* [TASK]: Reproduce each line, exactly, from the one containing "Click the blue info icon in owner notice" through the end of the material. Exclude pictures.
'''
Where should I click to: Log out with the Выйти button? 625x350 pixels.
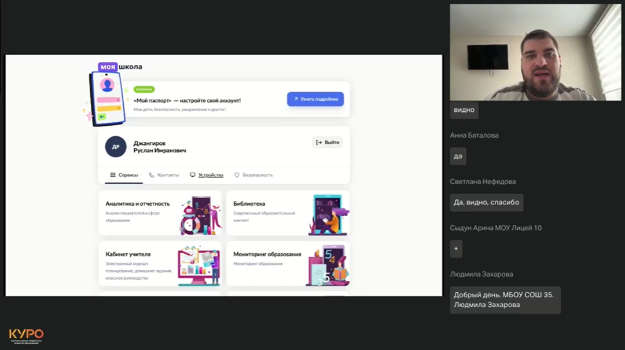327,143
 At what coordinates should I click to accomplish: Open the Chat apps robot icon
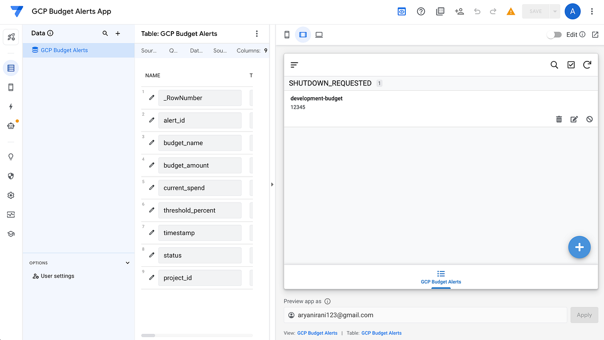click(x=11, y=126)
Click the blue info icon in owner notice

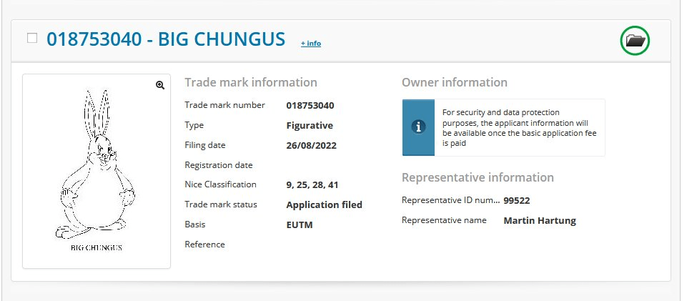418,127
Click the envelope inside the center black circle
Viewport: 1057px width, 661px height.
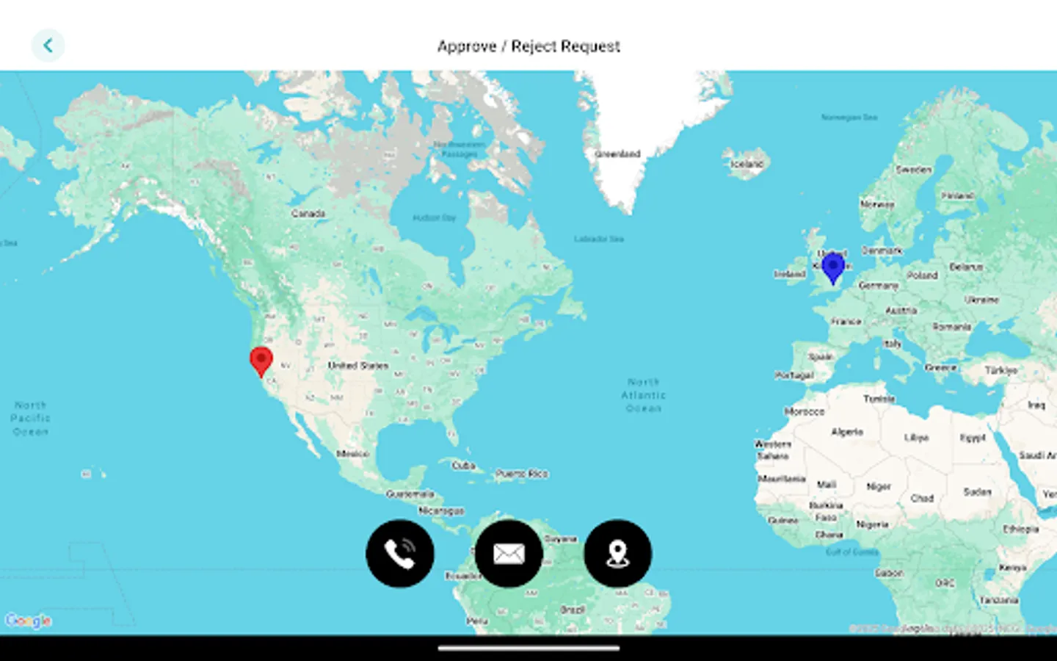509,553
'''
* [YOUR RESPONSE]:
Click the blue info icon in owner notice

418,127
Click the envelope inside the center black circle
Viewport: 1057px width, 661px height.
509,553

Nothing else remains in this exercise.